▸ EXERCISE INSTRUCTIONS:
1: Answer these questions using the blog post on fallacies and culture in fiction writing:
(a) In what month and year did the writer see the Facebook post?
(b) In which Sime~Gen novel did the writer use the key concepts behind misnomers and fallacies?
(c) What kind of definition of "culture" does the post say a writer needs to study?
2: The blog post on fallacies and culture in fiction writing describes the Theme-Plot Integration that comes from picking the right fallacy. List every word or phrase it uses for that integration.
3: Continue the blog post on fallacies and culture in fiction writing from its last sentence.

Please also note this Guest Post on this blog:
http://aliendjinnromances.blogspot.com/2012/12/sharing-is-piracy.html

That "common perspective" concept is what I'm talking about here.  "if it's from the internet, it's free." is a fallacy for us and common sense for them. 

Remember our whole, long, discussion of "fallacy?" 
http://aliendjinnromances.blogspot.com/2012/09/theme-worldbuilding-integraton-part-2.html

I saw a post on Facebook in December 2012 from a person talking to a professional writer.  The person wrote that during a bit of research on the Web, looking for a quote from a deceased writer's work, a "free download" pdf of the novel came up.  The researcher was utterly astonished that anyone could possibly think they were doing a Good Deed to post free downloads of books -- and went to find one to buy that would pay the estate properly. 

I'm astonished anyone is astonished that book piracy is now considered a Good Deed.  That's a cultural concept, and a fallacy -- study it because it's exactly what either binds a couple in Romance, or repels Soul Mates from each other.  Fallacies are wondrous sources of conflict for your novel plots because they are, inherently, the material of THEME.  Pick the right fallacy, and you've got Theme-Plot Integration that is effortless, seamless, and beautiful to behold.

I used the key concepts behind misnomers and fallacies in my Sime~Gen Novel, Unto Zeor, Forever - which just came out from audible.com and also has paper and ebook editions.




If you're going to write about Alien Romance, you've got to be able to straddle the rift illustrated by that "fallacy" that the internet is free, and "sharing" anything is a Good Deed.  You must be capable of writing  convincingly from each perspective in turn, then resolve the difference (not for yourself personally, but as your characters would resolve their problem).  You must reduce the chasm for your readers, so both parties in the argument can straddle that chasm and hold hands, and admit they are Soul Mates. 

You can learn to do this if you understand culture.

But last week, I didn't mention one item that I've talked about a lot in these posts, the study of what culture is. 

A writer needs to study the definition of "culture" (anthropological definition) until it becomes very clear where inside the writer's own mind "culture" resides and what precisely that "culture" bin inside the writer's mind currently contains (and where that content came from; what fallacies reside there).  Then the writer must study culture as it functions in a lot of people that writer knows -- writers being natural people-watchers, this study does not take a lot of discipline.  In fact, it's hard for a writer-type person to resist becoming obsessed with this study.

[Data records]
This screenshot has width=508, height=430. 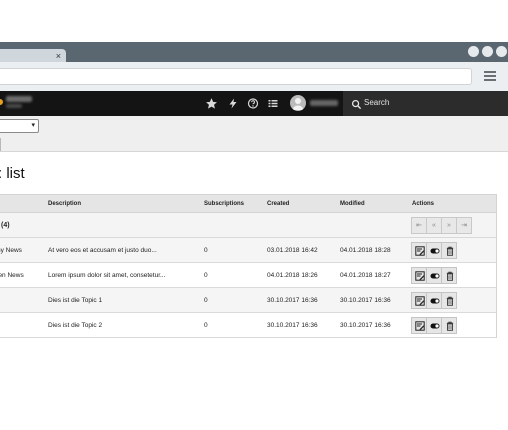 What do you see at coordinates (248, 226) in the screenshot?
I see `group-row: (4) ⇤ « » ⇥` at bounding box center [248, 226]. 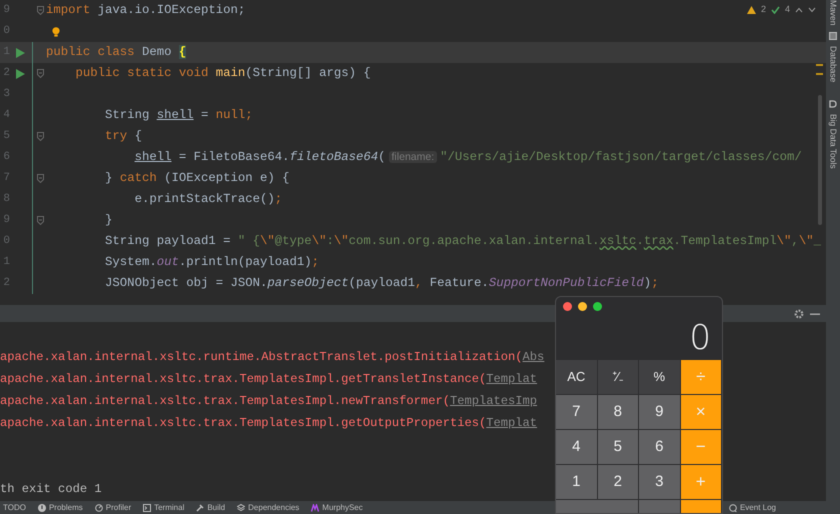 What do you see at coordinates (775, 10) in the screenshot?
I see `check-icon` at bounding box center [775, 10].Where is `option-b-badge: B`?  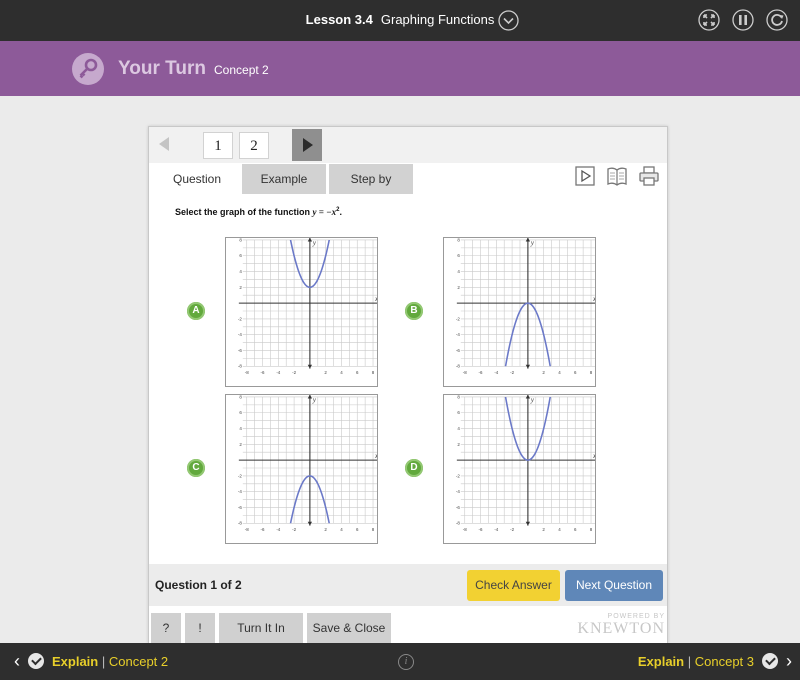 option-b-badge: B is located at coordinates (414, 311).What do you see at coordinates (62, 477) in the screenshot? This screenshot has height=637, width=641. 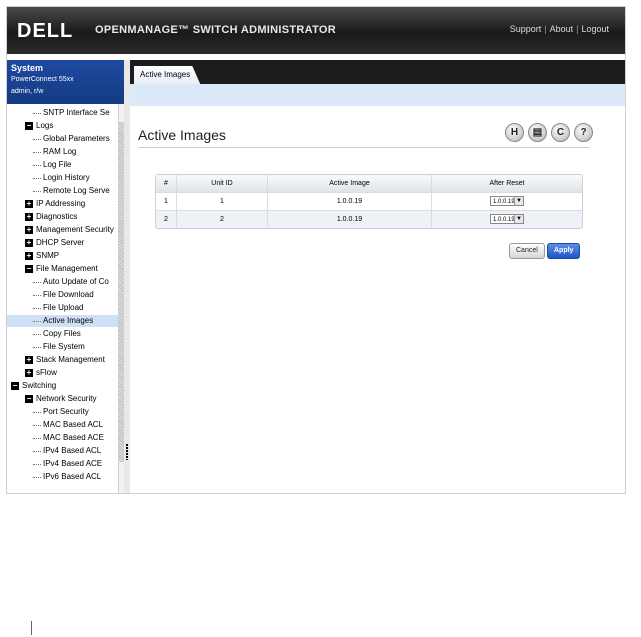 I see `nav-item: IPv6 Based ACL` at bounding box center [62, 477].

▸ EXERCISE RESULTS:
1:
(a) December 2012
(b) Unto Zeor, Forever
(c) The anthropological definition

2:
- effortless
- seamless
- beautiful to behold

3:
Beyond studying yourself and people you know very well, though, you must extend that study to the general public around you, and then to the whole world.

Why does a writer need a "feel" -- on a deep, subconscious level -- for culture in order to write hot romance?  Because the hottest of heats is generated where cultures conflict.

And anthropologists have identified "female culture" and "male culture" -- in fact, there's women's language and men's language.  Human cultures usually develop private ceremonials for men and for women separately, in addition to public events that involve both.  In modern America, you see that in house parties where somehow the women end up in one room (often the kitchen or back porch) while men end up clustered in another room, (often the parlor or living room). 

I'm currently reading a self-published mixed-genre SF/Romance with time travel jumbled in.  It's a relationship driven novel.  I should like it.  But the author appears to have skipped this step of studying culture until it's second-nature, then learning how to integrate that study into Theme-Plot integration.  The pieces of this novel just don't meet at the seams -- like a building that's been added-onto and the floors and walls miss the seam by a couple inches, disorienting the eye.

So the study of how Public Relations science is being employed by the Big Money to shape our culture is important to the SF/Romance fiction writer who needs to create verisimilitude.

It's also important to the futurologist who wants to worldbuild a background for a novel set in the future.  You must extrapolate, using "What if ...?"  "If only ..." and also "If this goes on ..." starting with trends today, and extending them along the path they are traveling.  Then find the forces (such as the subconscious conflicts in the minds of those allocating Big Money to PR thrusts) that will CHANGE that future course.

Here is one such present-time trend to work this exercise with.

--------------QUOTE---------------
Big Brands Are Pouring Money Into Their Own Custom News Sites

On top of their multi-million dollar advertising budgets, huge companies are now diving into an arena previously dominated by traditional media. They're producing videos, releasing interviews with top executives, and providing unique looks inside their organization on their own specialized websites.

It's a way to present a carefully crafted message to consumers, and change the way traditional media interacts with companies. Content marketing overall has become at least a $16.6 billion business, and these sites are taking a growing share. 

We spoke to Alexander Jutkowitz, the managing partner partner of Group SJR, a digital firm which helps run content sites for GE, Credit Suisse, Target, and Barneys about why companies are doing it.

Our conversation has been edited for length and clarity.

Where did the idea come from?

There are a few trends in the marketplace or in the world that we know about. There's media fragmentation, there is a lot of content, but frankly not a lot of great content, and there are a lot of organizations that have incredible knowledge that does not on a regular basis see the light of day.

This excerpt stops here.